The way this worked was that the compiler was self-hosted (i.e. written in ISO Pascal and compiled itself) and generated our own stack-based virtual machine code which we referred to as BL-code based on our own initials.

One of the 16K ROMS contained the BL-code of the self-compiled compiler... which only fit after a considerable amount of effort, including a few "macro" BL-codes designed for the purpose. Remember this was full BSI-certified ISO-Pascal, plus Acorn extensions for graphics etc, not some toy subset.

The other 16K ROM contained everything else, meaning the BL-code interpreter, screen editor, run-time libraries (floating point - which we copied from BBC basic, Pascal I/O, heap, etc), and command line interpreter. The editor, which I wrote, was around 4KB and fairly sophisticated for the time, including full regex global replace.

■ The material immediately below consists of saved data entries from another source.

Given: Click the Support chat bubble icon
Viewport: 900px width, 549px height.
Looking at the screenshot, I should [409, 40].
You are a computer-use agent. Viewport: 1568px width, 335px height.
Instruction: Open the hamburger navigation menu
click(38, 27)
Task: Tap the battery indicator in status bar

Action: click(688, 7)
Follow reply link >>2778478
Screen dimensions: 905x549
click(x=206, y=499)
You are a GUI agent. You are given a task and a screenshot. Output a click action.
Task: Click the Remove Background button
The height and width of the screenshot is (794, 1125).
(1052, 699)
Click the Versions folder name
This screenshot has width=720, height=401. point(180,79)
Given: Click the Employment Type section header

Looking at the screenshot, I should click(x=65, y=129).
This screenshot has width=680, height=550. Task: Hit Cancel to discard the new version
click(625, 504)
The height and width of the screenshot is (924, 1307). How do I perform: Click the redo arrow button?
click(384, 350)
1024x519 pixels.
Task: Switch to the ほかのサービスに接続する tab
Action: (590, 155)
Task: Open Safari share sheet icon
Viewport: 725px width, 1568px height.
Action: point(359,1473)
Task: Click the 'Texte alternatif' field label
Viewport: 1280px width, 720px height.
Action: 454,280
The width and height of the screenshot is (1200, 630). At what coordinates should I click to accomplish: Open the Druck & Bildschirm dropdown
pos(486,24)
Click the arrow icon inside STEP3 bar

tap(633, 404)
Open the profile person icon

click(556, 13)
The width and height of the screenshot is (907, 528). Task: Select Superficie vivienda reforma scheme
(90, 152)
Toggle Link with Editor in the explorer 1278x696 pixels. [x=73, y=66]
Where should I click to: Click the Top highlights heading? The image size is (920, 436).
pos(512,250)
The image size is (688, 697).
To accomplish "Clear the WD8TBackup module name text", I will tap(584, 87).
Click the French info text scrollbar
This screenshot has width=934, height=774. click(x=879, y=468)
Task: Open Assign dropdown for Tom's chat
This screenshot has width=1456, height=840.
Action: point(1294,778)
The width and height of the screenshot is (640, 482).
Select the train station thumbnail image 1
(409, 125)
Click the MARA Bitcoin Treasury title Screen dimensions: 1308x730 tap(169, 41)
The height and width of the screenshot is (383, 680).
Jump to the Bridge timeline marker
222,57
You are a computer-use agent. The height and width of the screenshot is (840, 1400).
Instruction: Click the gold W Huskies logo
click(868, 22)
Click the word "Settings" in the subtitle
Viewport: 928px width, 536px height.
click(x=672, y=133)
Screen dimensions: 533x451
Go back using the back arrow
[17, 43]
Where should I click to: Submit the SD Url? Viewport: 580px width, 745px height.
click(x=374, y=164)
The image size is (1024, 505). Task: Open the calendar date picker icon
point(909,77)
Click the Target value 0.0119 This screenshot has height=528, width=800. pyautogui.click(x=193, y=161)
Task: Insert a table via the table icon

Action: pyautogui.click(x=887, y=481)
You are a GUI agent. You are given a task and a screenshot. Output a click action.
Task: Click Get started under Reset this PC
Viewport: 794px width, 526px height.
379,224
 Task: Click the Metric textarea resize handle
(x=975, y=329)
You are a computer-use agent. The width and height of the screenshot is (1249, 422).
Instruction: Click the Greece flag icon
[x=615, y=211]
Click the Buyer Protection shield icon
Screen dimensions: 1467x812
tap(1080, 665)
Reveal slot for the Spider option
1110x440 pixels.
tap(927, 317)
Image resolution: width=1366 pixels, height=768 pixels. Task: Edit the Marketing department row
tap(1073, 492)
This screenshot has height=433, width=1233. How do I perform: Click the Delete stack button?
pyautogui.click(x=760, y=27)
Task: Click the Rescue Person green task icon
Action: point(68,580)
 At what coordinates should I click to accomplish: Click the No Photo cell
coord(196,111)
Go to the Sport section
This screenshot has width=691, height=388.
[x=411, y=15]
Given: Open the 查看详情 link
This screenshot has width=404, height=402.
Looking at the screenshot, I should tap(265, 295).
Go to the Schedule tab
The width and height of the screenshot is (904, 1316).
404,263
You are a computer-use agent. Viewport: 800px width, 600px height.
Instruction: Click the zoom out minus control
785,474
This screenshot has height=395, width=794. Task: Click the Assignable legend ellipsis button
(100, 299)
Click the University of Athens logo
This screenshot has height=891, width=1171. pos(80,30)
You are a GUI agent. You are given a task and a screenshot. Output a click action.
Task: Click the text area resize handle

One interesting tidbit is how the system actually ran given that the compiler was in one ROM, and the interpreter needed to run it in the other ROM, with only one ROM able to be mapped into the address space at a time... The way we handled this was to relocate the interpreter into RAM in order to run the compiler (but run from ROM when running user programs), so the interpreter was organized into pure code, pure data and relocatable address tables to make this possible.

Getting the whole system to fit into those two 16K ROMS was a heck of a challenge!




Having grown up in Brazil, I never had contact with the BBC micros until I became interested in retro computing. What you folks accomplished is not appreciated enough on the other side of the Atlantic.